GIVEN INFORMATION:
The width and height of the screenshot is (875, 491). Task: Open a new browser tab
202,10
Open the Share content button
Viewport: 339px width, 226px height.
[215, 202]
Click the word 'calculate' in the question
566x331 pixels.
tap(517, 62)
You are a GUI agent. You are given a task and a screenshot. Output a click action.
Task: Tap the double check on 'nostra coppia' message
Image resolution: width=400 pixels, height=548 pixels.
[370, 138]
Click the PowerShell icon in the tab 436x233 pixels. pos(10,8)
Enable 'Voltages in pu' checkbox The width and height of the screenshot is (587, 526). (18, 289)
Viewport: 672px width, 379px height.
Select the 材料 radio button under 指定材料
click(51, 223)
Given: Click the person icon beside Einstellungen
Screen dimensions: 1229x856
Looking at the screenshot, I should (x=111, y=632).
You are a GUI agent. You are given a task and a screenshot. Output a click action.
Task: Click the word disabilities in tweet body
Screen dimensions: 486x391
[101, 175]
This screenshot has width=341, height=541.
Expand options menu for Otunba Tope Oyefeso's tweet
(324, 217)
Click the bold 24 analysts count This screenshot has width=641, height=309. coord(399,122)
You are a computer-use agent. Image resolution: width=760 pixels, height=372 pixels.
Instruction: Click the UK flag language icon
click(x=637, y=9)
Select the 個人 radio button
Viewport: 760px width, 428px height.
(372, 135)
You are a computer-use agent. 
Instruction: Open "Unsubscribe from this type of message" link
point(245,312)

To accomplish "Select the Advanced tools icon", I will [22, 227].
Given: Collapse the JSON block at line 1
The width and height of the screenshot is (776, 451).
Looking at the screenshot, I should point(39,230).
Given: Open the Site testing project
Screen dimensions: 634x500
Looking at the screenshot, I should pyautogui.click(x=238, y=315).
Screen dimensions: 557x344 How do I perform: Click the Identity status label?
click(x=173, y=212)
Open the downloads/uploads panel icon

YOUR INSTRUCTIONS: Please copy out every entry word for word.

SOLUTION FOR THIS TASK:
The width and height of the screenshot is (875, 491). Task: Open a new browser tab
202,10
Open the Share content button
Viewport: 339px width, 226px height.
[215, 202]
Click the word 'calculate' in the question
566x331 pixels.
tap(517, 62)
You are a GUI agent. You are given a task and a screenshot. Output a click action.
Task: Tap the double check on 'nostra coppia' message
Image resolution: width=400 pixels, height=548 pixels.
[370, 138]
Click the PowerShell icon in the tab 436x233 pixels. pos(10,8)
Enable 'Voltages in pu' checkbox The width and height of the screenshot is (587, 526). (18, 289)
Viewport: 672px width, 379px height.
Select the 材料 radio button under 指定材料
click(51, 223)
Given: Click the person icon beside Einstellungen
Screen dimensions: 1229x856
Looking at the screenshot, I should (x=111, y=632).
You are a GUI agent. You are given a task and a screenshot. Output a click action.
Task: Click the word disabilities in tweet body
Screen dimensions: 486x391
[101, 175]
This screenshot has width=341, height=541.
Expand options menu for Otunba Tope Oyefeso's tweet
(324, 217)
Click the bold 24 analysts count This screenshot has width=641, height=309. coord(399,122)
You are a computer-use agent. Image resolution: width=760 pixels, height=372 pixels.
Instruction: Click the UK flag language icon
click(x=637, y=9)
Select the 個人 radio button
Viewport: 760px width, 428px height.
(372, 135)
You are a computer-use agent. 
Instruction: Open "Unsubscribe from this type of message" link
point(245,312)

To accomplish "Select the Advanced tools icon", I will [22, 227].
Given: Collapse the JSON block at line 1
The width and height of the screenshot is (776, 451).
Looking at the screenshot, I should point(39,230).
Given: Open the Site testing project
Screen dimensions: 634x500
Looking at the screenshot, I should pyautogui.click(x=238, y=315).
Screen dimensions: 557x344 How do I perform: Click the Identity status label?
click(x=173, y=212)
Open the downloads/uploads panel icon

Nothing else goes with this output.